Where are the limits of sensationalist reporting? Can we avoid war at all? Are we, throughout our entire existence, constantly trapped in the same loops? Through the touching theatre experience, Živa Bizovičar and her team raise a spectrum of questions without providing any answers. […] The ensemble is harmonious and acts like a cohesive unit. Particularly striking is Nataša Keser – be it as Amira, the Influencer, the Narrator or the abstract harbinger of death – as she portrays her characters with strong emotions and sensitivity. Her stage presence is precise and consummate in every segment of the play. […] The production opens a number of brutal truths and questions that it provides no answers to, nor does it show the ‘right’ way. It only reveals the world as it really is, trapped in cycles of repeated mistakes. Can we really change it? The artistic team devised a smart, investigative and powerful theatre piece which, using minimal interventions and sparse stage elements, takes us on a rich and sensitive journey, through the emotional, historical and metaphorical contexts.

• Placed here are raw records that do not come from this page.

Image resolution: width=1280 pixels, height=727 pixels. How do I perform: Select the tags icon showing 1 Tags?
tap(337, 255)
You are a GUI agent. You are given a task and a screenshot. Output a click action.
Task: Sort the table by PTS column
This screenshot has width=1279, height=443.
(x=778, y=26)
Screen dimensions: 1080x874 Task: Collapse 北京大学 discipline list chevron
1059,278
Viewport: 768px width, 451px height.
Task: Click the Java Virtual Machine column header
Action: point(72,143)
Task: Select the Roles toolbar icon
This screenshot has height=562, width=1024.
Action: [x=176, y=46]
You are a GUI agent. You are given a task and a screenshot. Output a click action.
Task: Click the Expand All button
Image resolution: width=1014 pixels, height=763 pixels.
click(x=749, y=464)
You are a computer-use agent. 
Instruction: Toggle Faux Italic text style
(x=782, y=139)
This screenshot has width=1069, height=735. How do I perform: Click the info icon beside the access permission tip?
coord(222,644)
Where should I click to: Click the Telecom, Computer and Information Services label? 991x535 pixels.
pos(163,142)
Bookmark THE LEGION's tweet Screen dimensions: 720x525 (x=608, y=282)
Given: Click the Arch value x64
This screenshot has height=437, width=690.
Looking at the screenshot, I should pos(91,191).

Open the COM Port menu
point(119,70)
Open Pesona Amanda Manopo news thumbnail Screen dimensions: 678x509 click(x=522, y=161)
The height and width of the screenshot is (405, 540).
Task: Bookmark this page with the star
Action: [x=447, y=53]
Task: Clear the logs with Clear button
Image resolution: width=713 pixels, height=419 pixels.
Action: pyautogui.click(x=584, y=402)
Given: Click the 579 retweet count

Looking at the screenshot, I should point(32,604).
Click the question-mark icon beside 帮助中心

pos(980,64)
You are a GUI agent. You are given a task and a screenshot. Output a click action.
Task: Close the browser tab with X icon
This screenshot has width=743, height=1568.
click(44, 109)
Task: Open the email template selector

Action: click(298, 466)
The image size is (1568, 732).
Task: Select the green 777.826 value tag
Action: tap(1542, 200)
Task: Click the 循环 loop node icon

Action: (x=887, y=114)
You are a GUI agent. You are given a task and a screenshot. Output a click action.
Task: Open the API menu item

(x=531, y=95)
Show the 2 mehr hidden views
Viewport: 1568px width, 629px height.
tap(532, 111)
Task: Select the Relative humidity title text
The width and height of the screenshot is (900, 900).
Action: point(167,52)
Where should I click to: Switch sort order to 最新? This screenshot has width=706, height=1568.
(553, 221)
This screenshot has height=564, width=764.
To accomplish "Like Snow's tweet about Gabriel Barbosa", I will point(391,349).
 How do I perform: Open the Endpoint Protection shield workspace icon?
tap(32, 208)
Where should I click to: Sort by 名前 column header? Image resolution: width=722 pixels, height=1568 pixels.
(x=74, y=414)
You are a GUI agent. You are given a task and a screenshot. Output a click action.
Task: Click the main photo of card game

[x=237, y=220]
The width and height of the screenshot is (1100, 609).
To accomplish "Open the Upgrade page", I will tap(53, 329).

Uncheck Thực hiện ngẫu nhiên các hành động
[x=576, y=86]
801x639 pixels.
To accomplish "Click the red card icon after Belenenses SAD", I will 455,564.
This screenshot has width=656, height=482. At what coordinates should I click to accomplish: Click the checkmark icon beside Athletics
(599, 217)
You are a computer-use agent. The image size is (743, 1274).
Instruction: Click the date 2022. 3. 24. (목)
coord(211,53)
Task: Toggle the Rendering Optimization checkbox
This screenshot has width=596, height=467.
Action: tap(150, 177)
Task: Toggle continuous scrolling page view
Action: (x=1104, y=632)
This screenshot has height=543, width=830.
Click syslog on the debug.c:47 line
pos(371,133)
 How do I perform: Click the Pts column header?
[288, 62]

In this fragmentary production, which tries to untangle the knots in the endless enigmatic loops of its own scenes, the spectators are sensitised to immerse into reflections on the reasons for recurring terrible anomalies in the history of human existence. It weaves together the scenarios of lived experience and perceived imagining that never came to be. Different perspectives appear through fateful contact of the intimate and the public/political, yet none of them explain the reasons for the actual crime on the Sarajevo bridge of love or for the distortions of the human mind in the broader frame of human tragedy. With the actors each having several functions, roles and interpretations, we move through theatre compositions of interiors and exteriors, we are in between the spaces of different ideologies at the threshold of freedom and captivity, in an actual geopolitical picture of the military networks of the world, on the map of a city at war, or even in a darkroom where the gaze begins to focus on the two corpses – the synonyms for countless, nameless victims of senselessness. A choir of shattering languages of harmonious and antagonistic narrations (whether textual, sound, music, video, film or photographic narratives) creates a number of associations that – just like too early graves – never end.